WHAT THIS TASK INVOLVES ::
Transcribe exactly the span of lines that begins the records and ends with the line holding "Skip to content (39, 2119)", both boundary lines included.
*** DATA TO USE ***
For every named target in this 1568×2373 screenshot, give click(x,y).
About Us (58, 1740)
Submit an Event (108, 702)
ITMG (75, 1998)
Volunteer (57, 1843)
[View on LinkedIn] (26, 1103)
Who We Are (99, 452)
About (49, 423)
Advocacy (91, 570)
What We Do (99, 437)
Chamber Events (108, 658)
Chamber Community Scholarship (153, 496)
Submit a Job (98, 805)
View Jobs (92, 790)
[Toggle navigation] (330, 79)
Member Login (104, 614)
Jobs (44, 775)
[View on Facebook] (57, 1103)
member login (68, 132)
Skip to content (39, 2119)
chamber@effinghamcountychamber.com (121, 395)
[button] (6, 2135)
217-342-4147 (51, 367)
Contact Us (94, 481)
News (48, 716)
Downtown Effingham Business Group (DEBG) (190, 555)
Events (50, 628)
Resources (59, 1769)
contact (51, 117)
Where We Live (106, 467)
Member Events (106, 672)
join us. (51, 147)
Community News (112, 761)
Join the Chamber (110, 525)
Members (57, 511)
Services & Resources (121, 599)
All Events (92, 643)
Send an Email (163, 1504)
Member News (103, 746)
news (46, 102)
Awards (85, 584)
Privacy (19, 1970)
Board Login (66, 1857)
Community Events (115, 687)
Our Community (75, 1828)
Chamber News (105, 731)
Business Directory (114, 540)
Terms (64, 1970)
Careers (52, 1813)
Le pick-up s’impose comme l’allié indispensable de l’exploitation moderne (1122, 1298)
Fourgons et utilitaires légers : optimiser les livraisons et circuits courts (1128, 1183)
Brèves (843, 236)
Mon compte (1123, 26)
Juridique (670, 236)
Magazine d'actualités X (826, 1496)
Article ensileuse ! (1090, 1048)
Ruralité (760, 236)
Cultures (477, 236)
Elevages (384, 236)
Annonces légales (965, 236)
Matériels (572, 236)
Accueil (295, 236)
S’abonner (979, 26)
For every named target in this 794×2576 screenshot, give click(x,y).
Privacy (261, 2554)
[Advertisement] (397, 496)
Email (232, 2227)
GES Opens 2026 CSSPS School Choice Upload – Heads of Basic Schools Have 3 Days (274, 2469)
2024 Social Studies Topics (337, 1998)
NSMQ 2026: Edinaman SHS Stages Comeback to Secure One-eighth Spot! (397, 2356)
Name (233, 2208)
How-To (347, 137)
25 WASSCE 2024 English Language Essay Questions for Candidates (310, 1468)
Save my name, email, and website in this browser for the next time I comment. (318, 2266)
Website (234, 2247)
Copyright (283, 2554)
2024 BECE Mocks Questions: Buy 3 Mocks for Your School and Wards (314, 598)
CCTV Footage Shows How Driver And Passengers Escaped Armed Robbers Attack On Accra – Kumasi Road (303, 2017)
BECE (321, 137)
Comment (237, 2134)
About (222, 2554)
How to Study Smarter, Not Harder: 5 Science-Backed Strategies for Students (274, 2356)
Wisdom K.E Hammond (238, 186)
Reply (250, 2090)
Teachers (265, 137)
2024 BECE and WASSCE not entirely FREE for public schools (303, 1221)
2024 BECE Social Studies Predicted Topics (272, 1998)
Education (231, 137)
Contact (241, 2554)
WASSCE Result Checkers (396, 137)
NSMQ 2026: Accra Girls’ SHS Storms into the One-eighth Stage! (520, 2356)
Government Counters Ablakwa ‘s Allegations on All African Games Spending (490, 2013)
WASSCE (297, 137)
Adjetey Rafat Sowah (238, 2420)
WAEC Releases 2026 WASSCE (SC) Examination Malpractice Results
*** End of DATA TO USE ***
RESULT FOR THIS EXERCISE ::
For every named target in this 1568×2373 screenshot, give click(x,y).
About Us (58, 1740)
Submit an Event (108, 702)
ITMG (75, 1998)
Volunteer (57, 1843)
[View on LinkedIn] (26, 1103)
Who We Are (99, 452)
About (49, 423)
Advocacy (91, 570)
What We Do (99, 437)
Chamber Events (108, 658)
Chamber Community Scholarship (153, 496)
Submit a Job (98, 805)
View Jobs (92, 790)
[Toggle navigation] (330, 79)
Member Login (104, 614)
Jobs (44, 775)
[View on Facebook] (57, 1103)
member login (68, 132)
Skip to content (39, 2119)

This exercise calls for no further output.